Effects of In Vivo Prednisone on In Vitro Eosinophil and Neutrophil Adherence and Chemotaxis

Abstract

The mechanisms by which corticosteroids affect circulating granulocytes are not completely understood. Since granulocyte adherence and chemotaxis are both prerequisite for an exudative response in inflammation, we studied these functions in vitro before and at 4, 24, and 48 hr after administration of 60 mg of prednisone to healthy human volunteers and patients with idiopathic hypereosinophilia. Adherence was determined by the number of eosinophils and neutrophils from heparinized whole blood that remained adherent to nylon-wool colums after a 15-min incubation. Prior to prednisone administration, 68 ± 7% neutrophils and 60 ± 18% eosinophils were adherent; 4 hr after prednisone administration, adherence of both cell types decreased by one-third (p < 0.02); at 24 hr adherence had partially recovered (neutrophils 63 ±10%; eosinophils 60 ± 5%). Chemotaxis was measured with a morphologic Boyden-chamber assay using endotoxinactivated serum as the chemoattractant.
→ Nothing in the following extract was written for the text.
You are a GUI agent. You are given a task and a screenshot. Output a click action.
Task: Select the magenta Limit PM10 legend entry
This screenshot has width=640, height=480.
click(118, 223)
Twenty-four hours after prednisone administration eosinophil chemotaxis was reduced by more than 50 %, and it had fully recovered by 48 hr. Neutrophil chemotaxis was never depressed, and at 48 hr it was significantly increased over the baseline value. Hence, these studies show that whereas corticosteroids have similar effects in decreasing both neutrophil and eosinophil adherence, they have differential effects on locomotion, in that eosinophil chemotaxis is significantly suppressed by drug administration while neutrophil chemotaxis is not suppressed. It should be emphasized that the eosinophils used in this study were taken from patients with the hypereosinophilic syndrome, and thus they may not truly represent normal eosinophils. However, these studies still suggest fundamental differences in the mechanisms of modulation of locomotion of different granulocyte populations involved in the inflammatory response.